Lápis de cor

Luan é um menino muito antenado aos acontecimentos do nosso século. Ele joga bola, solta pipa, brinca de esconde-esconde. Adora fazer experimentos científicos, observar planetas, pessoas e bichos. Usa o celular mais para mandar mensagens, poemas, cartas e enigmas... e menos para bater papo.

No computador, Luan navega nos sites de jogos, brincadeiras e, claro, pesquisa sobre tudo que lhe dá na teia. Ele também fica de olho nas campanhas de preservação do meio ambiente. Ele é ainda menino, mas já está preocupado com a saúde do nosso Planeta.

Um dia, observando o corte de árvores em sua rua, Luan resolveu tomar uma providência. Pegou lápis de cor e de escrever. Pegou papel. Pegou apontador.

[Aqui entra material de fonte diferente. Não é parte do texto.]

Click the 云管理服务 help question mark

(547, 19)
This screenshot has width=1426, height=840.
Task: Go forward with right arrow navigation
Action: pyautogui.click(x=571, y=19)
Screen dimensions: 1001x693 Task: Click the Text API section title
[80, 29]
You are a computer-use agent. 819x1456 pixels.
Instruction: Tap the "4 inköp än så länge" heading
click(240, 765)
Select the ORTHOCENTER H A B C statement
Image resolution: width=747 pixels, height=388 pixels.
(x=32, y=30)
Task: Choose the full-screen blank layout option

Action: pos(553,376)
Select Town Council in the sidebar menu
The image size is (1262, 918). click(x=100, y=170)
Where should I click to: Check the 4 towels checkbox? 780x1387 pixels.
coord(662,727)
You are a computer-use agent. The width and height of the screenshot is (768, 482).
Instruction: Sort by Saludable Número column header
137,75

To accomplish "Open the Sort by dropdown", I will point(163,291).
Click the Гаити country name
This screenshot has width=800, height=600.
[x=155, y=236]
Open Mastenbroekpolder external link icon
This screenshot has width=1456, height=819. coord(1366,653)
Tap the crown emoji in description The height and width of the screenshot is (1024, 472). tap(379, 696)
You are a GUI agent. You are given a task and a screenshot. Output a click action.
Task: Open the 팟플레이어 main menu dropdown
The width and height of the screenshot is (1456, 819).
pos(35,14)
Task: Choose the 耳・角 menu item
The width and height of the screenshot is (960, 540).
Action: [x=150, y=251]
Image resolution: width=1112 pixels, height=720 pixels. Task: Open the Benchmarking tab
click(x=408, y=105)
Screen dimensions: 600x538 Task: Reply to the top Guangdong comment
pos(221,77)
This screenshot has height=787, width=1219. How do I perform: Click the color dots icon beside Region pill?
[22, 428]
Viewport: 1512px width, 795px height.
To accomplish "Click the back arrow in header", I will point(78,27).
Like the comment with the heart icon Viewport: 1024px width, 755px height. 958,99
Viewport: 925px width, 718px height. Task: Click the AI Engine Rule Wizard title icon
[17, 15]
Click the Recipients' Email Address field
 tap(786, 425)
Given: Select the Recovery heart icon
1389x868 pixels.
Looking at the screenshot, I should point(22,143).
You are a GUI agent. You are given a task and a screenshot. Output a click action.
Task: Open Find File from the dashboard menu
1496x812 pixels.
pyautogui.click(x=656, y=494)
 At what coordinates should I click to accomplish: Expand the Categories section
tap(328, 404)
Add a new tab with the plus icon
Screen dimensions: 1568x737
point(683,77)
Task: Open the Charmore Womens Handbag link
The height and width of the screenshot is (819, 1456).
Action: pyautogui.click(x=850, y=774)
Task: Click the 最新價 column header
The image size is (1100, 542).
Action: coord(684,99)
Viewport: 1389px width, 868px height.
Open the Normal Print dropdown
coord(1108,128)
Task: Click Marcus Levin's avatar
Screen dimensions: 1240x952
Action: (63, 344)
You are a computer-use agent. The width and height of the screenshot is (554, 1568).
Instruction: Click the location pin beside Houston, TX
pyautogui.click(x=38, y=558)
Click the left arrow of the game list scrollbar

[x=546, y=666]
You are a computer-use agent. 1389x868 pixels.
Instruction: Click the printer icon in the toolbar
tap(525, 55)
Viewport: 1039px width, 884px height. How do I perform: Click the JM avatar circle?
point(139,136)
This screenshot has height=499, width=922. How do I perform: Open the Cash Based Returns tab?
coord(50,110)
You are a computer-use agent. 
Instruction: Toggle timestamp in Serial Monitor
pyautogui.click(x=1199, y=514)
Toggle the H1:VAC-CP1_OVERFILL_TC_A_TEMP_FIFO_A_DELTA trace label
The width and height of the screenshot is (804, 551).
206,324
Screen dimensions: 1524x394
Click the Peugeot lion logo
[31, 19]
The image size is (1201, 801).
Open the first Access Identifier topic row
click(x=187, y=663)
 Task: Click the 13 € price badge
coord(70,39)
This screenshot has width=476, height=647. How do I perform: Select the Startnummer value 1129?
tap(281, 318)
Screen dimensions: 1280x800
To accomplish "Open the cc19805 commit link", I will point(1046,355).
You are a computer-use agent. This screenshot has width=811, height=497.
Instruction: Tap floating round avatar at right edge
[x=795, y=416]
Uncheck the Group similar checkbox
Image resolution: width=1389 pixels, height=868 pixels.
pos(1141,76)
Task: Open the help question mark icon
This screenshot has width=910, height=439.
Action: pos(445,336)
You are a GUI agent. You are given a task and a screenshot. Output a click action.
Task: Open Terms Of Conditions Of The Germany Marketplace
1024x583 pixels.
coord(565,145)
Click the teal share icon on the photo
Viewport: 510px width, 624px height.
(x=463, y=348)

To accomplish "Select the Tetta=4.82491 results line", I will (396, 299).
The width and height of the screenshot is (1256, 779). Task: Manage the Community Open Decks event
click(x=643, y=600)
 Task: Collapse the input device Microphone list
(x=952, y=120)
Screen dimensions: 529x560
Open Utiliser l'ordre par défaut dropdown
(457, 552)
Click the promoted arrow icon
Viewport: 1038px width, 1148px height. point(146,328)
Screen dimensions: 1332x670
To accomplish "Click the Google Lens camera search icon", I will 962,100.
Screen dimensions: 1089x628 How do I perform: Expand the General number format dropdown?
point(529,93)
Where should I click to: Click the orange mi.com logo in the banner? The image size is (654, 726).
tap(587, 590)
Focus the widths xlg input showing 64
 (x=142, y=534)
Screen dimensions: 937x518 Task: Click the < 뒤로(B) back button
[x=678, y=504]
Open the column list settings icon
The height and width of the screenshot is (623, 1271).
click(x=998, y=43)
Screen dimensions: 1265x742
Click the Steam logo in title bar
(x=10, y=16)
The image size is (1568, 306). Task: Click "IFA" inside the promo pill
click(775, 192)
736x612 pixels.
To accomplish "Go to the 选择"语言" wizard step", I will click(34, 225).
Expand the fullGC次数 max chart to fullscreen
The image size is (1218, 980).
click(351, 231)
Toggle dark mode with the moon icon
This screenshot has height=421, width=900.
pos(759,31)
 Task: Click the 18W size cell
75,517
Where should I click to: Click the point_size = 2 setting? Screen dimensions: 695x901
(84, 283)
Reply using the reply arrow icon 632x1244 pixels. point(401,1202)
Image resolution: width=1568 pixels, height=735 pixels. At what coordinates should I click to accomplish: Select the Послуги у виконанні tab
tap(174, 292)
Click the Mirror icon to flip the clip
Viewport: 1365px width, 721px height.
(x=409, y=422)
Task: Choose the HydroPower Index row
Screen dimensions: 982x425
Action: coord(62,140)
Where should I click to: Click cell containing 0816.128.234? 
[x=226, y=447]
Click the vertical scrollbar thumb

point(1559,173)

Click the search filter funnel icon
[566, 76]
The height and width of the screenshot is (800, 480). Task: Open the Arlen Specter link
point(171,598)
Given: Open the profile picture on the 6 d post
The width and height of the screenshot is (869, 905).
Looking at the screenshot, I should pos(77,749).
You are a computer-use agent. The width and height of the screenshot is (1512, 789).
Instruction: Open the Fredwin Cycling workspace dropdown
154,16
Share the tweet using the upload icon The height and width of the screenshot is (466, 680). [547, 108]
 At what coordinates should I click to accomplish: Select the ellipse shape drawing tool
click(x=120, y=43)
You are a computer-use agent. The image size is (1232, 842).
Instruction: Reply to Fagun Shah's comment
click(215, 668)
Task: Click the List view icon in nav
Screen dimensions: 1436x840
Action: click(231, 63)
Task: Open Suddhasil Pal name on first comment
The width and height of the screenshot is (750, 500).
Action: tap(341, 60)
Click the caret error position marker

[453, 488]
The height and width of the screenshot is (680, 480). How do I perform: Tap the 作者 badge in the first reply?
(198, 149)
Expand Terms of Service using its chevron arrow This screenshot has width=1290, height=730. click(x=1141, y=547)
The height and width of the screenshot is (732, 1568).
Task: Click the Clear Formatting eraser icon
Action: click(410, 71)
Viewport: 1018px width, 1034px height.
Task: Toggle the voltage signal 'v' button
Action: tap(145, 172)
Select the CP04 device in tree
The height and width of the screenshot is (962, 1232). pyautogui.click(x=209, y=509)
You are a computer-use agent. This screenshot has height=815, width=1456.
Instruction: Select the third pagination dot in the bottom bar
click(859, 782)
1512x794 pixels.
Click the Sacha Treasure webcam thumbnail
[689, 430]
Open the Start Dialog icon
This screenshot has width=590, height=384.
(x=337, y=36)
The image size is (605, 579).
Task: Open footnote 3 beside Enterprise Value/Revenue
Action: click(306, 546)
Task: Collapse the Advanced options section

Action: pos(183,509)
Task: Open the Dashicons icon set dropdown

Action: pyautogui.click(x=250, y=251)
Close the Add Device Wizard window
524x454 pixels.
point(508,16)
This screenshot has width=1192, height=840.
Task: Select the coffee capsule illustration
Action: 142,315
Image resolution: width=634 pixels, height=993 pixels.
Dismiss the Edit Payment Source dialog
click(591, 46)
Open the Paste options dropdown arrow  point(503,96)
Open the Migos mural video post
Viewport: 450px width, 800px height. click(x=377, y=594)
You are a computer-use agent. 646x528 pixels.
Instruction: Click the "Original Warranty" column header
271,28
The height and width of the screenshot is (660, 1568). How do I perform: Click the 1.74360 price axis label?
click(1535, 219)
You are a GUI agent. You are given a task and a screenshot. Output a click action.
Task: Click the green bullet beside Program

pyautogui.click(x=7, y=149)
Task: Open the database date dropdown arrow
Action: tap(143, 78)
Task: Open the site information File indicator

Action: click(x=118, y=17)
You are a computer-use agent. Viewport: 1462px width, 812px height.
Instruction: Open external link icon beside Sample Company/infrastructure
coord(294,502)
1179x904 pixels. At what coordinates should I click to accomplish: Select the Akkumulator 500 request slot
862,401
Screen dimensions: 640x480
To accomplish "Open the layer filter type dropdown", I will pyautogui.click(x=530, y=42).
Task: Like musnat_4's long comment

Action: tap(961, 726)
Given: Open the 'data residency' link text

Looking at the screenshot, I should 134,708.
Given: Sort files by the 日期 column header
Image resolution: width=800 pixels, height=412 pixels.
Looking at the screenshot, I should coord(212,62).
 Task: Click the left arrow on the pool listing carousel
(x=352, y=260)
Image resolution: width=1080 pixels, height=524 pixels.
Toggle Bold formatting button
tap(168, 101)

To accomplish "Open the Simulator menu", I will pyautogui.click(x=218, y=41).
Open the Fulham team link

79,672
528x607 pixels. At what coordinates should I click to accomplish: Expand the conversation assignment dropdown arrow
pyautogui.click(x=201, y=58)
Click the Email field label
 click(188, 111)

Começou a fazer um cartaz em defesa da natureza...

 

CORTAR ÁRVORES, NÃO!

PLANTAR ÁRVORE, SIM!

 

Luan desapontava o lápis verde. Coloria dezenas de folhas, na folha de papel branco. Copa de árvores levantadas. Cartaz a favor da natureza.

Enquanto coloria as folhas em tons de verde novo, verde escuro, verde claro, limão, bandeira, primavera, musgo e água, o menino parou e percebeu ter, ali, um grande problema: olhou pro papel, olhou pro lápis...

Quanto mais árvores ganhavam vida em seu cartaz, mais perdiam em lápis e papel.

A reserva: caixa de céus e sóis, de rosas, boninas, terra e breu, ia se minguando a cada árvore salva. [...]

 

(Lápis de cor)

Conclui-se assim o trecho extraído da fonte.